According to Abiodun Akanbi, Head of Strategy at Abuja-based Infinity Trust Mortgage Bank, in the short term, the cap removal may lead to increase in mortgage rate.
“Yes, it may have an impact on the ability of individuals to access mortgage in a short term but the policy will give the supply side the opportunity to easily access funds,” Akanbi said.
High mortgage rate is considered as one of the key culprits for Nigeria’s housing challenge. Typical mortgage in Nigeria ranges between 7-10 percent for Federal Mortgage Bank of Nigeria (FMBN) and between 15-25 percent for commercial mortgage institutions, one of the highest in the world.
This has left the industry less attractive for a country that is referred to as poverty capital of the world, where millions live on less than one dollar a day.
Africa’s most populous nation has one of the world’s lowest mortgages to Gross Domestic Product (GDP) rate at 0.6 percent.
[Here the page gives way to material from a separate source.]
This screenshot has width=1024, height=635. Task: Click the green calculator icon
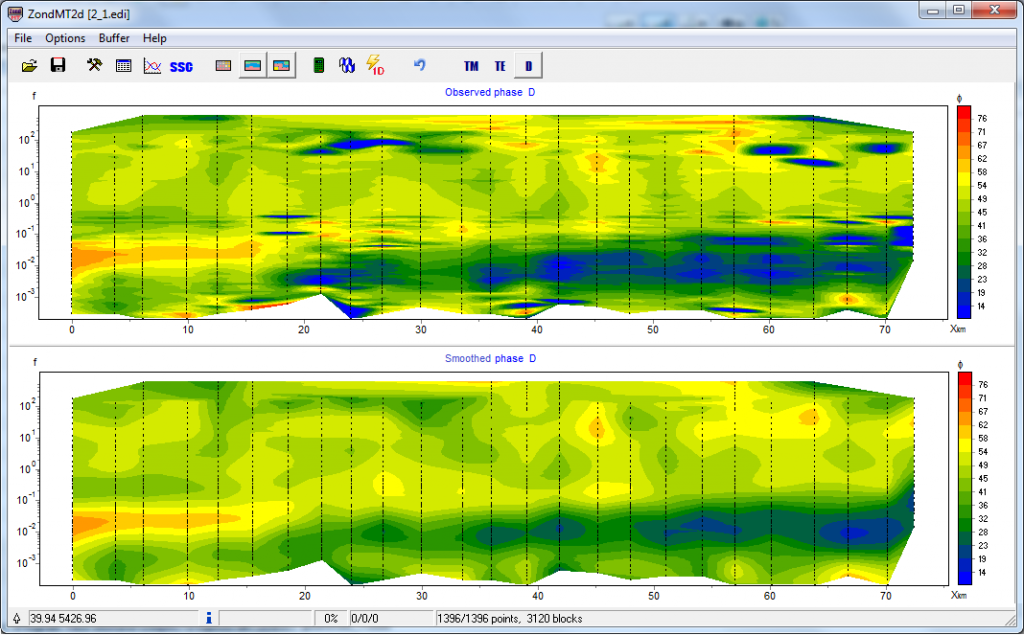tap(319, 66)
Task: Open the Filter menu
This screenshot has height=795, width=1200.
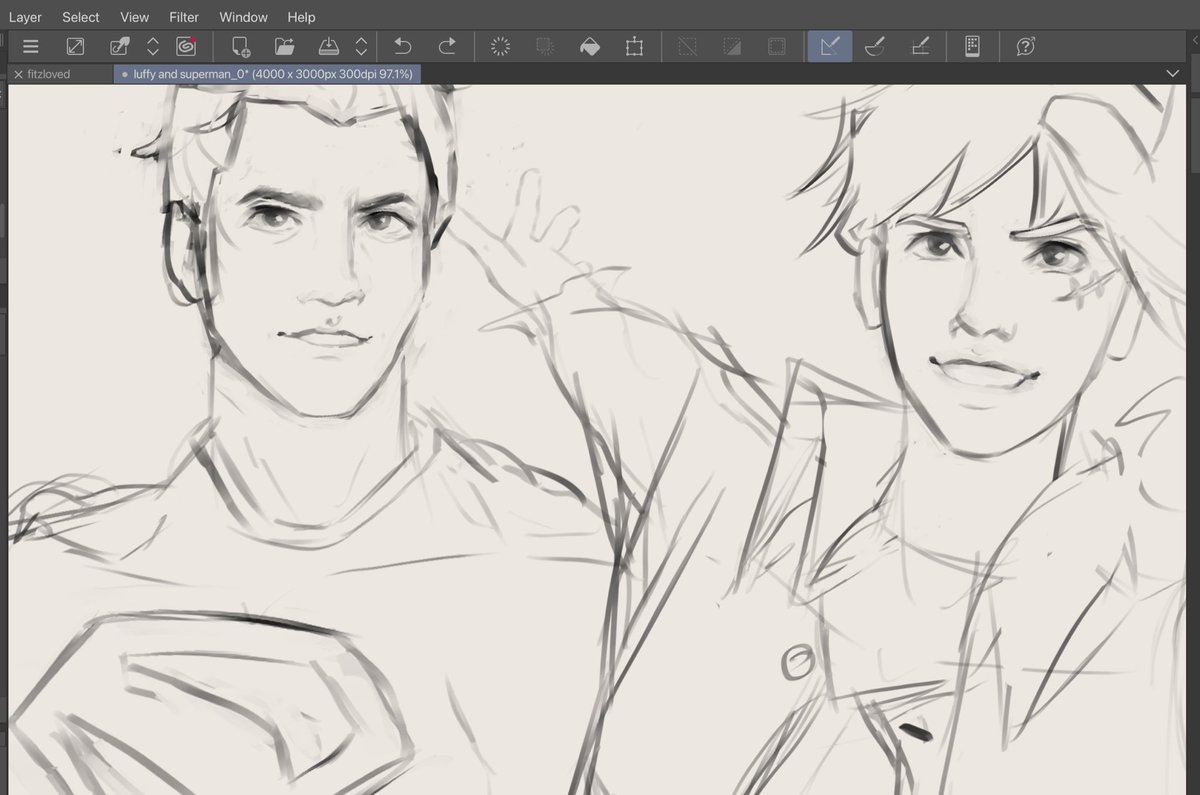Action: (x=183, y=16)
This lags Ghana’s 2 percent, South Africa’s 30 percent and crawls after the U.S and UK rates of 60 percent and 70 percent respectively.
“I think the Central Bank is trying to see if the market can regulate itself,” Roland Igbinoba, Founder, Pison Housing Company, told BusinessDay on phone.
Igbinoba added that “even before the removal of the cap, mortgage rates in the country has been high and difficult for many to access.”
Nigeria which has the highest population in Africa, has more than 17 million housing deficit and more than 90 percent of new homes that are built in the country are funded from personal savings.
“The biggest problem in the sector is the high cost of the very limited mortgage available. If they can develop policy to ease housing finance, it will be impactful,” Wole Olabanji, the CEO of CoBuildIT, a Lagos-based real estate firm, said.
However a source close to the central bank revealed to BusinessDay that the apex bank was at the final phase of commencing mortgage subsidy, with the aim to achieve a single-digit mortgage rate before the end of the year.
The source who asked not to be quoted because of the sensitive nature of the issue, explained that the recent removal of the MRP+ 5 percent cap on mortgage interest rate was in line with the regulator’s plans to achieve single-digit mortgage rate.
“The new policy is in preparation for the single digit interest rate on mortgages. The CBN has gotten to the board of governance for approval and before the year ends they would have commenced the subsidy,” the source said.
Commenting on the cap removal, Andrew S. Nevin, West Africa Financial Services Leader and Chief Economist, PWC said the CBN was obviously focused on a well-functioning real estate and mortgage market.
He added however that “Nigeria’s Dead Capital locked up in real estate will only be unlocked with reforms to the Land Use Act and more streamlined systems for developing and buying and selling real estate.”
According to data by the National Bureau of Statistics (NSB), the Nigerian property market out performed 19 sectors to post worst growth in the second quarter of 2019, contracting by 3.84 percent.
The sector exited its 12 quarters of contraction in Q1 2019 but fell back to contraction mode in Q2 on slow economic activities, decline in purchasing power and lack of liquidity in the industry.
“The real estate sector is a lagged but this is understandable. Not much progress can be made in this sector with a large portion of Nigeria’s population outside the housing market and mortgage still remains too expensive for many people to access and afford,” Adeniyi Akinlusi, CEO, Trustbond Mortgage said.